Pydantic structured LLM output¶

Definition¶

Pydantic structured LLM output is the Python-ecosystem convention of declaring a Pydantic BaseModel for every LLM output shape and treating the model's JSON response as either parseable into that typed object or fully incorrect — no tolerance for free-form text slipping through.

The concept is the Python-idiomatic concrete form of concepts/structured-output-reliability: the schema is the contract; the validator is the boundary; every downstream consumer sees typed objects, never raw model text.

The pattern in practice¶

from pydantic import BaseModel
from enum import Enum

class Grade(str, Enum):
    PASS = "pass"
    REVISE = "revise"

class TranslationCandidate(BaseModel):
    text: str

class CandidateEvaluation(BaseModel):
    candidate_index: int
    grade: Grade
    explanation: str

class EvaluatorOutput(BaseModel):
    evaluations: list[CandidateEvaluation]
    best_candidate_index: int | None = None

# At the boundary:
result = EvaluatorOutput.model_validate_json(llm_response_text)
# -> either a typed object, or ValidationError is raised.

Downstream code consumes result.evaluations[0].grade as an enum value, never a string match. Schema drift (model adds a field) is caught at parse time, not during production execution.

Why this shape matters for agent pipelines¶

Multi-agent LLM pipelines pass intermediate outputs between agents — drafter → evaluator, planner → coder → verifier, etc. Each handoff is a potential format failure. Pydantic models:

Document the contract — the schema is the spec of what each agent emits.
Fail fast — malformed output surfaces at the boundary, not three agents downstream when a field is missing.
Enable structured-output APIs — OpenAI's response_format, Anthropic's tool use, and most other structured-output APIs accept JSON schemas that Pydantic generates natively (Model.model_json_schema()).
Compose with eval / logging — typed outputs serialize back to canonical JSON for snapshotting, replay, and regression harnesses.

Tradeoffs / gotchas¶

Schema changes are breaking.
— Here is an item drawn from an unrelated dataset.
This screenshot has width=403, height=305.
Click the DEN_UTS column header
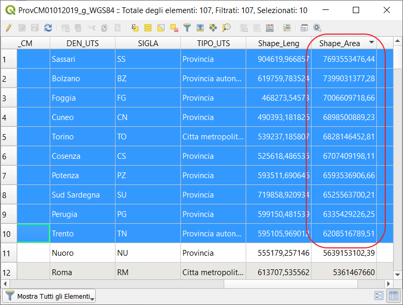click(83, 43)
If the downstream consumer depends on a Pydantic shape and the schema changes, all cached LLM outputs + prompt-tuned few-shot examples need revisiting.
Small models break schemas more often than frontier models (concepts/structured-output-reliability). Pydantic validation catches the failure but doesn't fix it — mitigation still requires constrained decoding, few-shot examples, or model upgrade.
Pydantic is Python-specific. The same shape applies in TypeScript (zod), Rust (serde + schemars), Go (struct tags + encoding/json), etc — but the ergonomics and integration with LLM SDKs differ.
Enum values leak into the prompt. If Grade is an enum {PASS, REVISE}, the prompt must either include the enum values or rely on the LLM SDK's structured-output mode to constrain them. Silent mismatches ("Pass" vs "PASS") cause parse failures.
Free-form fields undermine the contract. A schema with explanation: str constrains shape but not content; the explanation string can still be hallucinated nonsense. Schema validation is about structure, not correctness.
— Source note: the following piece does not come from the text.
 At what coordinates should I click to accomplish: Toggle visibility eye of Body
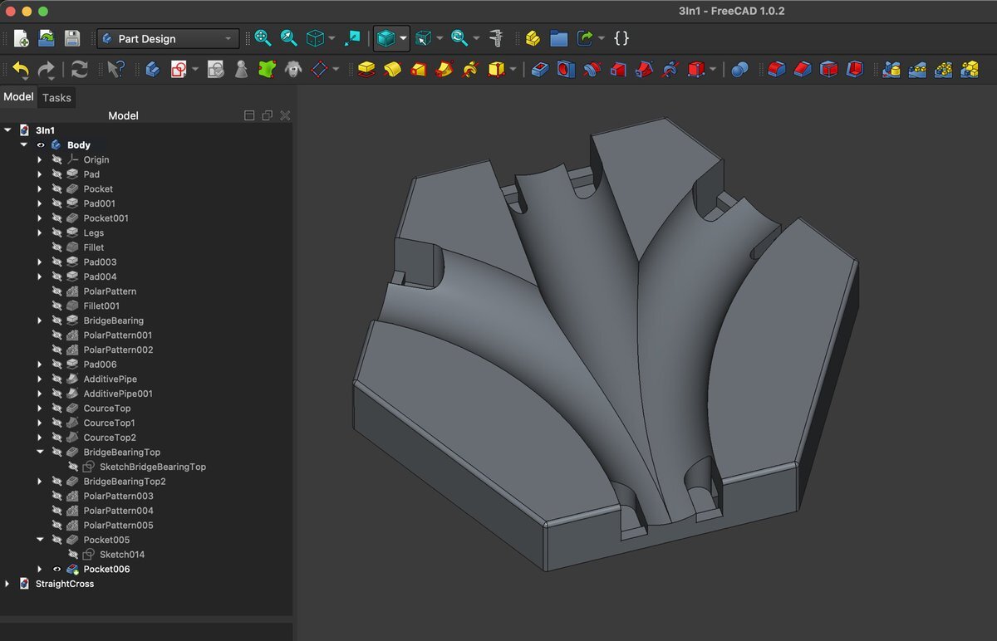point(41,145)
Relationship to adjacent concepts¶

concepts/structured-output-reliability — the quality axis this pattern addresses; Pydantic validation is the Python implementation of the "malformed = fully incorrect" discipline.
systems/pydantic — the library itself.
concepts/few-shot-prompt-template — few-shot valid- JSON examples are the prompt-side reinforcement that reduces validation failure rate.

Seen in¶

sources/2026-02-19-lyft-scaling-localization-with-ai — canonical wiki instance. Lyft's AI localization pipeline uses Pydantic schemas as the contract between the Drafter and Evaluator agents. Documented shapes: DrafterOutput, TranslationCandidate, EvaluatorOutput, CandidateEvaluation, Grade enum, best_candidate_index: int. "This ensures type safety, reliable parsing, and clear contracts between Drafter and Evaluator."